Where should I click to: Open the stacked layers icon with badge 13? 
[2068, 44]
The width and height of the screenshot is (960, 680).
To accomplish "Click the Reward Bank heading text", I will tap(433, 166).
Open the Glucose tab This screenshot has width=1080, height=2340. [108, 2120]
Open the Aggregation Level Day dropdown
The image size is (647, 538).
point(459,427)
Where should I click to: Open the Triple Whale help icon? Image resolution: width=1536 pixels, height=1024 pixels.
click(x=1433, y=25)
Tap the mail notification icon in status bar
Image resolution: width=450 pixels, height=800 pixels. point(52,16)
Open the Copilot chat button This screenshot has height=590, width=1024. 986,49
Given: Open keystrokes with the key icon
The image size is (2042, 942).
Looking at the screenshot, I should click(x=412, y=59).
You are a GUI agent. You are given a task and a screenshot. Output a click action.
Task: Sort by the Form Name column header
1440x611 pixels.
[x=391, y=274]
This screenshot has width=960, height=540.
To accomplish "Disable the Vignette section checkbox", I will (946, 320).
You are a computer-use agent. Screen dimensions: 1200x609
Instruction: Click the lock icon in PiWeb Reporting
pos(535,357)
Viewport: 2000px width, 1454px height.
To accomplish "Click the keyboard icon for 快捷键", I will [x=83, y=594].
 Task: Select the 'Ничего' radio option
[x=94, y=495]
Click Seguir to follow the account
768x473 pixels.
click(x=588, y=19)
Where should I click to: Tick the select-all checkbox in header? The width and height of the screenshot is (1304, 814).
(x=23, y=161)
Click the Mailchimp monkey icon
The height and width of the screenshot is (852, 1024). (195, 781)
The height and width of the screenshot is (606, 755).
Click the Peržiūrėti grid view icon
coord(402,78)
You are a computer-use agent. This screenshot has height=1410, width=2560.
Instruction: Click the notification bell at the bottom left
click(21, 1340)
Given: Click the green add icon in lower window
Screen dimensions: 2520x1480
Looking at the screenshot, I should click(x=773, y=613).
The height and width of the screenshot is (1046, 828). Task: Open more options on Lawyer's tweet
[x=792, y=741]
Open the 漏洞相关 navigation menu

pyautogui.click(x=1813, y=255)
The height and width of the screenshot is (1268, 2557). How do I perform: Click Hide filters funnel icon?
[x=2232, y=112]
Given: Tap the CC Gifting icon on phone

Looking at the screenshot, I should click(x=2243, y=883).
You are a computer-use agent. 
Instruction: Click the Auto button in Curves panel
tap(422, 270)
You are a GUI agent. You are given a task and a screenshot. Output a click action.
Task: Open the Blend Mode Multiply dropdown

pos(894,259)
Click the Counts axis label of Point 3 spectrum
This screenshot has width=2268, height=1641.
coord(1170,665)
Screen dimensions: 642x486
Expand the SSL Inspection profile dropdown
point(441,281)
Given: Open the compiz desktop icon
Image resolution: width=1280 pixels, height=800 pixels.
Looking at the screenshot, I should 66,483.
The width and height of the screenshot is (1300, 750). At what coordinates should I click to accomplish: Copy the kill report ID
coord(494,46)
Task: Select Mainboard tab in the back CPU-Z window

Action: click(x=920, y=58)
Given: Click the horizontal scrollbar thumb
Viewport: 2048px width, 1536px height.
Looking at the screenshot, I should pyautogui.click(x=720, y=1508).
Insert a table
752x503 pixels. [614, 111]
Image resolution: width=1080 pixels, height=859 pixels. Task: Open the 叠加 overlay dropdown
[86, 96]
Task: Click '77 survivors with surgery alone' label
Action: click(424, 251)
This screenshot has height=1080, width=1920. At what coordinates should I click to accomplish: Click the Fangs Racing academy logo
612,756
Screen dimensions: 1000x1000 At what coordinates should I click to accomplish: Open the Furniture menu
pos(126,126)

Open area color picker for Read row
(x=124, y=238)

* * * *

• The exercise:
Which lines in the items above contain the word "computer"? Pull out each of those lines in full.

• Result of this task:
You are a computer-use agent. Screen dimensions: 1200x609
You are a computer-use agent. This screenshot has height=1410, width=2560.
You are a computer-use agent. 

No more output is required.